- Born: December 5, 1925 Kropotkin, Krasnodar Krai, Russia
- Died: August 27, 2007 (aged 81) Yerevan, Armenia
- Other names: Marc Gregory, Marco Grigorian
- Education: Accademia di Belle Arti di Roma
- Occupations: artist, gallerist
- Spouse: Flora Adamian (m. 1955–1960; divorce)
- Children: Sabrina Grigorian

= Marcos Grigorian =

Marcos Grigorian, also known as Marco Grigorian (Մարկոս Գրիգորեան; مارکو گريگوريان; December 5, 1925 – August 27, 2007) was an Iranian-Armenian and American artist and gallery owner, and he was a pioneer of Iranian modern art.

==Early life and education==

Grigorian was born in 1925 in Kropotkin, Krasnodar Krai, Russia, to an Armenian family from Kars who had fled that city to escape massacres when it was captured by Turkey in 1920. In the same year Marcos Grigorian was born, his mother dies of appendicitis, so his father moves the family to Iran, in Tehran.

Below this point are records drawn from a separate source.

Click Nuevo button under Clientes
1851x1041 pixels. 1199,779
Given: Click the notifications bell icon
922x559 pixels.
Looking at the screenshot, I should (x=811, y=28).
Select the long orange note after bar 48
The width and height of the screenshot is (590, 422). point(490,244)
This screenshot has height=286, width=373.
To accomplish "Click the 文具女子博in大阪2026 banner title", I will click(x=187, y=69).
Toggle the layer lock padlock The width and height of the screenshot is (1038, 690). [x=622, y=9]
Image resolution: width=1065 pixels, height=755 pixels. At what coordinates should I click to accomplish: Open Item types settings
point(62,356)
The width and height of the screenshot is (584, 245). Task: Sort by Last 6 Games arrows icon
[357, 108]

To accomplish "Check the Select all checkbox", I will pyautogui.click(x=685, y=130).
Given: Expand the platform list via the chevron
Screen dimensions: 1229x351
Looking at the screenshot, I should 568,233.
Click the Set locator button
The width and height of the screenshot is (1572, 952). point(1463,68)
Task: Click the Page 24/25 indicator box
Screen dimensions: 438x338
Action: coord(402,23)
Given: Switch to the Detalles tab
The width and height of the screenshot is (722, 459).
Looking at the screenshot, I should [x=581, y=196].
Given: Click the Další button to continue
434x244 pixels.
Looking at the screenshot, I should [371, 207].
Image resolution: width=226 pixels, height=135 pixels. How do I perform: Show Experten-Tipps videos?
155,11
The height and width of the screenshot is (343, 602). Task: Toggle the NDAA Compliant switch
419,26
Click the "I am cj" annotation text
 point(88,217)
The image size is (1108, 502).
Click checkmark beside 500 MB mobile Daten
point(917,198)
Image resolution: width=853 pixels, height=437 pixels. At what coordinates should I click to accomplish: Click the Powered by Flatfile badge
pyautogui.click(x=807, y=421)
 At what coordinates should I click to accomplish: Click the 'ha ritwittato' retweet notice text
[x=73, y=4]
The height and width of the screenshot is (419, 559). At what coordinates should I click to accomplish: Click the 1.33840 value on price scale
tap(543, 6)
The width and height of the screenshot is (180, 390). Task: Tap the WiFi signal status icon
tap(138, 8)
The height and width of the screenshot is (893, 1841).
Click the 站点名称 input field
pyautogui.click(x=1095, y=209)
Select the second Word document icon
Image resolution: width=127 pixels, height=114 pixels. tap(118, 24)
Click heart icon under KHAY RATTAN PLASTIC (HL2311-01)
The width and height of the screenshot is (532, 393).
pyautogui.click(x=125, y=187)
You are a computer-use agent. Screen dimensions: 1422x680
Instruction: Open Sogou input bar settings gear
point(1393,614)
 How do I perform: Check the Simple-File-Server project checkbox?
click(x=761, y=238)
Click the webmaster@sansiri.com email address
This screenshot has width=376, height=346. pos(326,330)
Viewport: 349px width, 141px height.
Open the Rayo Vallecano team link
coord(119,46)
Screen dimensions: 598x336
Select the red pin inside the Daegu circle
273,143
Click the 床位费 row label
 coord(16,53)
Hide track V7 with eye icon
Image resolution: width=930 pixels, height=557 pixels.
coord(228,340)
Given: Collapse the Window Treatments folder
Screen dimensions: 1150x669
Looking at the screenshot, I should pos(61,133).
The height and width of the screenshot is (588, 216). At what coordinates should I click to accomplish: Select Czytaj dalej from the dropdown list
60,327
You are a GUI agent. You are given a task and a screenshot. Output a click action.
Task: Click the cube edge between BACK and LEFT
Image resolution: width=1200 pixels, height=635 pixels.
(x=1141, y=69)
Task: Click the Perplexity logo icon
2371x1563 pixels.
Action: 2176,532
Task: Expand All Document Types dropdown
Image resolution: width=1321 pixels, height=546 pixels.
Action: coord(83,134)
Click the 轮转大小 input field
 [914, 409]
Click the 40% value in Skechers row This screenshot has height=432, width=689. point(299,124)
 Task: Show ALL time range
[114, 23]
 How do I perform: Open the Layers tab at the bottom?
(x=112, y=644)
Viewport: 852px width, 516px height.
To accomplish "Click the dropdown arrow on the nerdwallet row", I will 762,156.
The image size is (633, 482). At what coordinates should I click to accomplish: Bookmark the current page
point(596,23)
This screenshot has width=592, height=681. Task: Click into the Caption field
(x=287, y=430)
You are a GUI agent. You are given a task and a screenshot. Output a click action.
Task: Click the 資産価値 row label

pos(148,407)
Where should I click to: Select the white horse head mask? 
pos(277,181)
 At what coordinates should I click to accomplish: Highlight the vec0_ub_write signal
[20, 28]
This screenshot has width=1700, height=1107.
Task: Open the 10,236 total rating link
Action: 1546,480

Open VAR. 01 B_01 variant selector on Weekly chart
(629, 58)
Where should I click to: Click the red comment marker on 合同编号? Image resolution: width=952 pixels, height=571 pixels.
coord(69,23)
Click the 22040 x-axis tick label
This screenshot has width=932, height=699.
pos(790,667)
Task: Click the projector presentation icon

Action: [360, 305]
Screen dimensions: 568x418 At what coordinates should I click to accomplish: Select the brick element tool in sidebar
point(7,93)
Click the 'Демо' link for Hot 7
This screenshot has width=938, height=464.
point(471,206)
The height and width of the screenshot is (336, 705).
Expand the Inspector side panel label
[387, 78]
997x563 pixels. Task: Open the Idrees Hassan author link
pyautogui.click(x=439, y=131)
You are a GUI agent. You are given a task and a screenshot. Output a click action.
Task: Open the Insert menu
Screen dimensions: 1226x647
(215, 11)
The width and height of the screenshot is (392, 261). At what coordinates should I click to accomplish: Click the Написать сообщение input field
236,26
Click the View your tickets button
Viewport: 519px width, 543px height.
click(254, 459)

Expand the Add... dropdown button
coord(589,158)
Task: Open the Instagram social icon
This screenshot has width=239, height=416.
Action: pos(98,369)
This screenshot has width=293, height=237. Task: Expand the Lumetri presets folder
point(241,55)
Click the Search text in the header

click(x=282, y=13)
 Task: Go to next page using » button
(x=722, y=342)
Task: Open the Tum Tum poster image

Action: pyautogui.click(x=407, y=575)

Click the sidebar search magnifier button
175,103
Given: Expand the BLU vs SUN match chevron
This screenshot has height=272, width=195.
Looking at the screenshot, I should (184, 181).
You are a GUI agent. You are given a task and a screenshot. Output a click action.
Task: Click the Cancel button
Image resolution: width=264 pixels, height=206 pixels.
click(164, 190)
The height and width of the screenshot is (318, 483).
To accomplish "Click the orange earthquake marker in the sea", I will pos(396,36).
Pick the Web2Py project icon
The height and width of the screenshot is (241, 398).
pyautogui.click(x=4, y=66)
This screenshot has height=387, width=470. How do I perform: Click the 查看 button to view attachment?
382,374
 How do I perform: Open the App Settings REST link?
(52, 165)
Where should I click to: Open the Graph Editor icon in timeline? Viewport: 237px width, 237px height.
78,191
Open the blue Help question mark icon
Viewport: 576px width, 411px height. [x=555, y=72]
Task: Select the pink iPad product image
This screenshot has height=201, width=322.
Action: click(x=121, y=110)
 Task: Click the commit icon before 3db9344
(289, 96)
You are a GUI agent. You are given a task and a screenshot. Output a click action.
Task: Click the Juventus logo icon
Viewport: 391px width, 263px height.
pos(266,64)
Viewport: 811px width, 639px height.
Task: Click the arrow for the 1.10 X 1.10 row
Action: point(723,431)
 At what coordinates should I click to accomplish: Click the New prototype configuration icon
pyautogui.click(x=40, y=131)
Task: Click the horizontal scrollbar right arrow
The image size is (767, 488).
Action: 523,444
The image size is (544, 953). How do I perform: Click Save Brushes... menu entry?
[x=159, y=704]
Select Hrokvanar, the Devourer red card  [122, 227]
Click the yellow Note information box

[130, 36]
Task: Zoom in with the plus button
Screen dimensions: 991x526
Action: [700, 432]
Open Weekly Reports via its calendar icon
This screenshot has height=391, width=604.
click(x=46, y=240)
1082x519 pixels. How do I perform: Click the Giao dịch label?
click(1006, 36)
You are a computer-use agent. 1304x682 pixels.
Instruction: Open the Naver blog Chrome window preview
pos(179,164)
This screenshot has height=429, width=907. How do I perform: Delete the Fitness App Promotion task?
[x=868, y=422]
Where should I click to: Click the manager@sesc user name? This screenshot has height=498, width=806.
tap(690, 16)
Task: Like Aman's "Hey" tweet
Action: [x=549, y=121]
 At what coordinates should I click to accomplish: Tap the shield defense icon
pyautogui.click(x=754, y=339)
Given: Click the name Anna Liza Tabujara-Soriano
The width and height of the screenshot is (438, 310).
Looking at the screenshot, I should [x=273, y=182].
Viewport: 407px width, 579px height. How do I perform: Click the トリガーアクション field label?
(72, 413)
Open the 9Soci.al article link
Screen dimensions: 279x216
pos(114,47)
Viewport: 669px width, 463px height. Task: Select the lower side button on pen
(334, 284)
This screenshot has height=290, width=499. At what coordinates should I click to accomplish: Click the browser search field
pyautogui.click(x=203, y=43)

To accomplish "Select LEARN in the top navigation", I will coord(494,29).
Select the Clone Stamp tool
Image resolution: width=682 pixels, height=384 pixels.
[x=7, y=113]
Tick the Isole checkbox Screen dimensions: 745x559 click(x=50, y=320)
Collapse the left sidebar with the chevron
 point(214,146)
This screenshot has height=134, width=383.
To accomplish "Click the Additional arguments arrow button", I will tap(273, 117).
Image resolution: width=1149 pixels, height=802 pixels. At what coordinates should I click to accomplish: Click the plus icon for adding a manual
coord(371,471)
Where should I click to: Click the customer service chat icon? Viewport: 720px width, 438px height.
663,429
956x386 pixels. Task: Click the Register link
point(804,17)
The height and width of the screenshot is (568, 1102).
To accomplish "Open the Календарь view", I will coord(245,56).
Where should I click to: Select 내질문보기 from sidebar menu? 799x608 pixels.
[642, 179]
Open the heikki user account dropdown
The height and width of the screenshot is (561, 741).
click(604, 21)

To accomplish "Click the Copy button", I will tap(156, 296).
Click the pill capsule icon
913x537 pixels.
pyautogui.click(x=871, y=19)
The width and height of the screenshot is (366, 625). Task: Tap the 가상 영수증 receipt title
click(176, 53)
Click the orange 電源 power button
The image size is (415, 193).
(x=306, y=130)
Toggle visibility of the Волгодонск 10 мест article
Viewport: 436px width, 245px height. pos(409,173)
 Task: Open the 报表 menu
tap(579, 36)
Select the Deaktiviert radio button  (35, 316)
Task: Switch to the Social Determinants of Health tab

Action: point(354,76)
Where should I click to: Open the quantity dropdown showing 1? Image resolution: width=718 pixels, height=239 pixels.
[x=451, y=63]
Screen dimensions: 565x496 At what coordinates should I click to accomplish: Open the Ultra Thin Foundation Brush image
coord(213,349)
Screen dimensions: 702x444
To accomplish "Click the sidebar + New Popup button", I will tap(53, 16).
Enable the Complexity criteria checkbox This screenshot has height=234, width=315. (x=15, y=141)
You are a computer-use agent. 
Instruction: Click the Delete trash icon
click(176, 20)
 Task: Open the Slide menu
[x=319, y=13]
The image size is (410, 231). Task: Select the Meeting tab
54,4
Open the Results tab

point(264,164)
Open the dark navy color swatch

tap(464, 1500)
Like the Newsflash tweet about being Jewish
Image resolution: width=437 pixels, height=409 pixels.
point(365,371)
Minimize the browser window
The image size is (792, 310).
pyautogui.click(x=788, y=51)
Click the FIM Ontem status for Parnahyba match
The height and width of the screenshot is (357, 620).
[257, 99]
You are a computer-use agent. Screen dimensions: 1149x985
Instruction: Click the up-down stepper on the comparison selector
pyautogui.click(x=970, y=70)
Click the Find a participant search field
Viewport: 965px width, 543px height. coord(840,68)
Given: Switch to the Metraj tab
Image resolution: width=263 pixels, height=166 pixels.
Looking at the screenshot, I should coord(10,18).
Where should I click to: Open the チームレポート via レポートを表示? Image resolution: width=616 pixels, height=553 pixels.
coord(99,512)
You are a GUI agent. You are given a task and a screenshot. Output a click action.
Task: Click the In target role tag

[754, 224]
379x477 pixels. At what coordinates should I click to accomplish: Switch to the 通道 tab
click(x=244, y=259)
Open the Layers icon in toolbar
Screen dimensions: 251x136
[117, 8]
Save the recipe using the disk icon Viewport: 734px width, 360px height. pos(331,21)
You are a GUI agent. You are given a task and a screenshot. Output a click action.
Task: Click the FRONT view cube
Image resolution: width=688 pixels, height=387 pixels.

After finishing his primary education in Iran, in 1950 he studied at the Accademia di Belle Arti in Rome. Graduating from there in 1954, he returned to Iran, opened the Galerie Esthétique, an important commercial gallery in Tehran.

In 1958, under the auspices of the Ministry of Culture, he organized the first Tehran Biennial. Grigorian was also an influential teacher at the Fine Arts Academy, where he disseminated his enthusiasm for local popular culture, including coffee-house paintings, a type of folk art named after the locations in which they were often displayed.

Around 1960 he started acting in a few Iranian films, under the name "Gregory Mark" or "Mark Gregory" (Persian: گریگوری مارک).

== Career ==
He lived in the 1960s in the United States; first moving in 1962 to New York City, and then moved to Minneapolis to work at Minnetonka Center for the Arts. In Minneapolis he started Universal Galleries which became an influential center for Iranian art in Minneapolis, and it existed at the same time along with a quickly growing Modern Iranian art collection that could be found at Abby Weed Grey's home. In 1975, Grey donated her collection to form New York University's art museum, the Grey Art Gallery.

In 1975, Grigorian helped organize the Independent Artists Group ( aka Group of Independent Painters and Sculptors) in Tehran and was a founding member. Other founding artists included Gholamhossein Nami, Massoud Arabshahi, Morteza Momayez, Mir Abdolrez Daryabeigi, and Faramarz Pilaram.

His series, Earthworks, was on canvas and it used a mixture of clay and straw called "kahgel", which is commonly found as a building material in villages in Iran. Grigorian's use of earth and straw differed from a painted imitation of those materials: he attached them directly to the canvas. The Metropolitan Museum of Art relates this approach to his interest in the textures of Iranian village buildings and desert landscapes. Works from this group in the museum's collection include an Untitled composition from the 1970s and Midsummer Night #10 (1991). He exhibited his clay and straw works in Yerevan in 1991. Grigorian was also an early artist with land art in Iran.

Grigorian eventually moved to Yerevan, Armenia (which was then still a republic of the Soviet Union). In 1989, he traveled to Russia at the invitation of the Union of Russian Artists, visiting Moscow and Leningrad.

He later donated 5,000 of his artworks to the government of Armenia. In 1993, he founded the "Museum of the Middle East" in Yerevan with 2,600 works on display, with most of them coming from his own collection. His work is included in various museum collections, including at the Museum of Modern Art (MOMA) in New York City; Metropolitan Museum of Art in New York City; Tehran Museum of Contemporary Art; Museum of Contemporary Art in Kerman; the Near East Art Museum in Yerevan; and the National Gallery of Armenia.

== Death ==
On 5 August 2007, Grigorian was assaulted and was beaten in the head by two masked robbers who had broken into his Yerevan home. It was speculated that the robbers believed, erroneously, that there was a large sum of money in the house, proceeds from the sale of Grigorian's summer residence in Garni. After an anonymous phone call to police, Grigorian was discovered injured and taken to hospital. He died of a suspected heart attack on 27 August 2007, a day after leaving the hospital.

==Personal life==
Marcos was married in 1955 to Flora Adamian, but the marriage ended in divorce by 1960. Marcos and Flora's daughter, Sabrina Grigorian (1956–1986), was an actress.